§ Goal:
Reproduce the entries below verbatim, from the line containing "Task: Click the left file title path" through the line containing "Action: (x=420, y=365)", inclusive of both.

:: Records for this task ::

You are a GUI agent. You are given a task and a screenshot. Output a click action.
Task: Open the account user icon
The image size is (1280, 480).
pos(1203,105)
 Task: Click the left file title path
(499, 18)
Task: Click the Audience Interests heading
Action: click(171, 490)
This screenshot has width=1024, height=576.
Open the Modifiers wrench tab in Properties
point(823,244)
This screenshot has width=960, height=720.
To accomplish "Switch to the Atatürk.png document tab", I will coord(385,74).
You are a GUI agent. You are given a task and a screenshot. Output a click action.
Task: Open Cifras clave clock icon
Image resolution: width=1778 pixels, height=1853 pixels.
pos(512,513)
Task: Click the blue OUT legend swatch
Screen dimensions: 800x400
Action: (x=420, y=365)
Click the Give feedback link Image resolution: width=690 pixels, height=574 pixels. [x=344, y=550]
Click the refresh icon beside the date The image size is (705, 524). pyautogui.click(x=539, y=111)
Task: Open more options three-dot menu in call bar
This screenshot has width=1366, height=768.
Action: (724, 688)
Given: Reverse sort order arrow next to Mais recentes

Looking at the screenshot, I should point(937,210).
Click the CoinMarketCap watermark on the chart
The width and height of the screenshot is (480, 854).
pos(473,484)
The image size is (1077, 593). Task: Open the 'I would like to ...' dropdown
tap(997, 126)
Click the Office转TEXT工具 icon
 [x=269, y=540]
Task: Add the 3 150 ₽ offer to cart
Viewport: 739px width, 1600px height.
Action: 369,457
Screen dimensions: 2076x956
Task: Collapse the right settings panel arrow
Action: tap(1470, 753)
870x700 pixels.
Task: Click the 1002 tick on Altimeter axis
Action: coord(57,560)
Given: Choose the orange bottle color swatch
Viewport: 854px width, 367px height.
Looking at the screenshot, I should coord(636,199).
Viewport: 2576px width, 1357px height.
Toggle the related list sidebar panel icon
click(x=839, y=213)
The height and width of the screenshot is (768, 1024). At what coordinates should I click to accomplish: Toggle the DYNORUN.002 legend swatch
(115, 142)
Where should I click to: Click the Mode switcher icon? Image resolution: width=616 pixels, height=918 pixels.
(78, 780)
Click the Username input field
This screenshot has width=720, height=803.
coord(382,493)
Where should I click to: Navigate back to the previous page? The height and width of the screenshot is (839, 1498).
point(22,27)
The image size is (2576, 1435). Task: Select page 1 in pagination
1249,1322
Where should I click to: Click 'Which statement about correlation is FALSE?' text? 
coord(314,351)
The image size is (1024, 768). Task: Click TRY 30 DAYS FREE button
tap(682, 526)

:::

§ Result of the exercise:
 Task: Click the left file title path
(499, 18)
Task: Click the Audience Interests heading
Action: click(171, 490)
This screenshot has width=1024, height=576.
Open the Modifiers wrench tab in Properties
point(823,244)
This screenshot has width=960, height=720.
To accomplish "Switch to the Atatürk.png document tab", I will coord(385,74).
You are a GUI agent. You are given a task and a screenshot. Output a click action.
Task: Open Cifras clave clock icon
Image resolution: width=1778 pixels, height=1853 pixels.
pos(512,513)
Task: Click the blue OUT legend swatch
Screen dimensions: 800x400
Action: (x=420, y=365)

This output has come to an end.